Hardening DGA Classifiers Utilizing IVAP
Charles Grumer, Jonathan Peck, Femi Olumofin, and
2 more authors
In 2019 IEEE International Conference on Big Data (Big Data), 2019
Domain Generation Algorithms (DGAs) are used by malware to generate a deterministic set of domains, usually by utilizing a pseudo-random seed. A malicious botmaster can establish connections between their command-and-control center (C&C) and any malware-infected machines by registering domains that will be DGA-generated given a specific seed, rendering traditional domain blacklisting ineffective.
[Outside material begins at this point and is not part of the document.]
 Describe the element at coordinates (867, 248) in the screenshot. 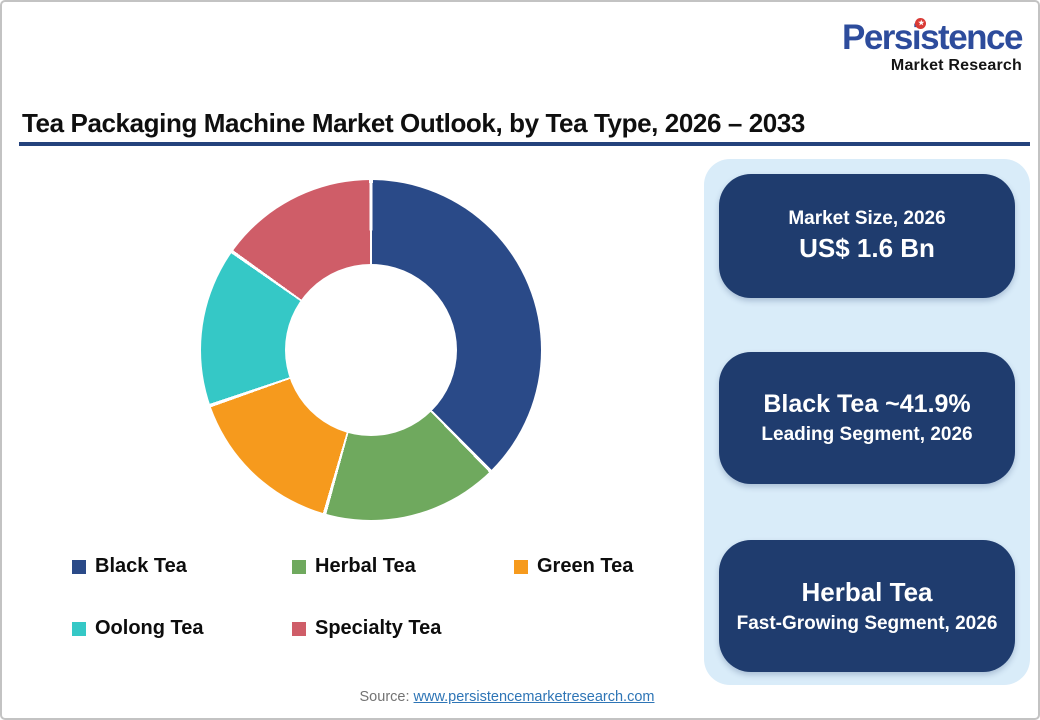

I see `card-value: US$ 1.6 Bn` at that location.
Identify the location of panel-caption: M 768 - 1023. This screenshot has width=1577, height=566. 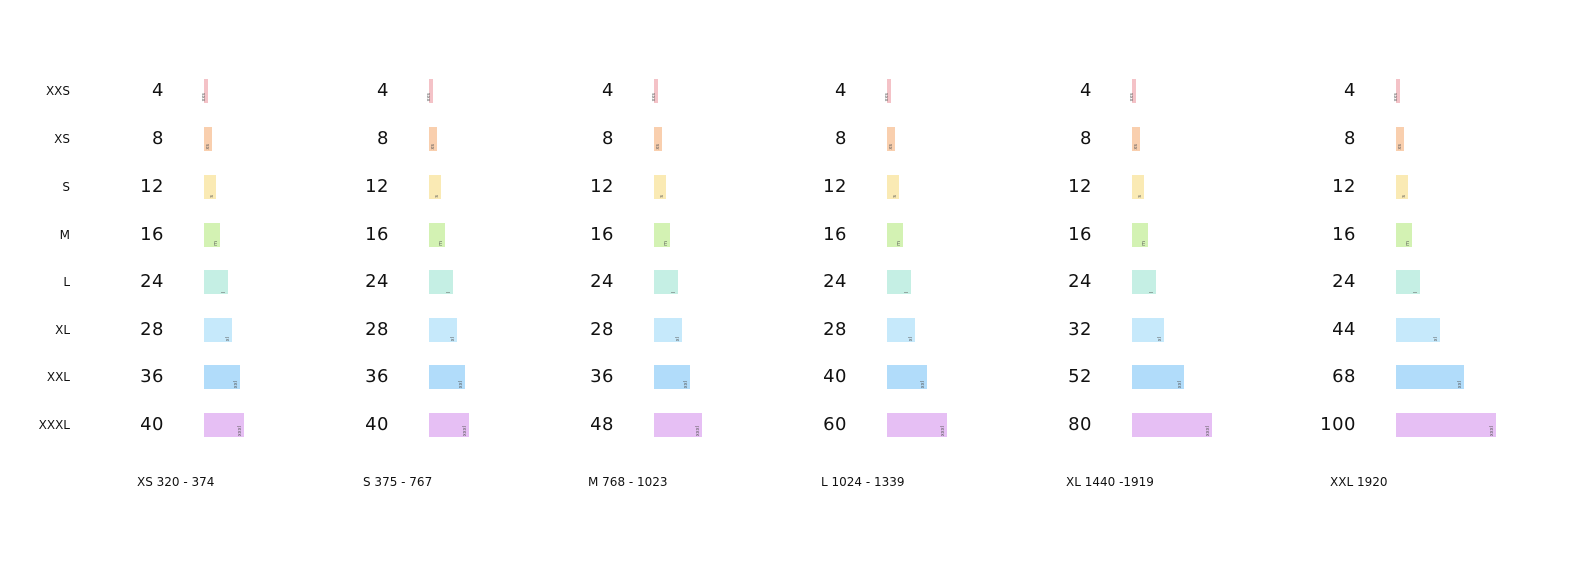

Given the nature of this threat, the real-time detection of DGA domains based on incoming DNS traffic is highly important. The use of neural network machine learning (ML) models for this task has been well-studied, but there is still substantial room for improvement. In this paper, we propose to use Inductive Venn-Abers predictors (IVAPs) to calibrate the output of existing ML models for DGA classification. The IVAP is a computationally efficient procedure which consistently improves the predictive accuracy of classifiers at the expense of not offering predictions for a small subset of inputs and consuming an additional amount of training data.
Detecting adversarial examples with inductive Venn-ABERS predictors
Jonathan Peck, Bart Goossens, and Yvan Saeys
In Proceedings of the 27th European Symposium on Artificial Neural Networks, Computational Intelligence and Machine Learning (ESANN 2019), 2019
Inductive Venn-ABERS predictors (IVAPs) are a type of probabilistic predictors with the theoretical guarantee that their predictions are perfectly calibrated. We propose to exploit this calibration property for the detection of adversarial examples in binary classification tasks. By rejecting predictions if the uncertainty of the IVAP is too high, we obtain an algorithm that is both accurate on the original test set and significantly more robust to adversarial examples. The method appears to be competitive to the state of the art in adversarial defense, both in terms of robustness as well as scalability
2017
Lower bounds on the robustness to adversarial perturbations
Jonathan Peck, Joris Roels, Bart Goossens, and
1 more author
In Advances in Neural Information Processing Systems, 2017
The input-output mappings learned by state-of-the-art neural networks are significantly discontinuous. It is possible to cause a neural network used for image recognition to misclassify its input by applying very specific, hardly perceptible perturbations to the input, called adversarial perturbations. Many hypotheses have been proposed to explain the existence of these peculiar samples as well as several methods to mitigate them. A proven explanation remains elusive, however. In this work, we take steps towards a formal characterization of adversarial perturbations by deriving lower bounds on the magnitudes of perturbations necessary to change the classification of neural networks. The bounds are experimentally verified on the MNIST and CIFAR-10 data sets.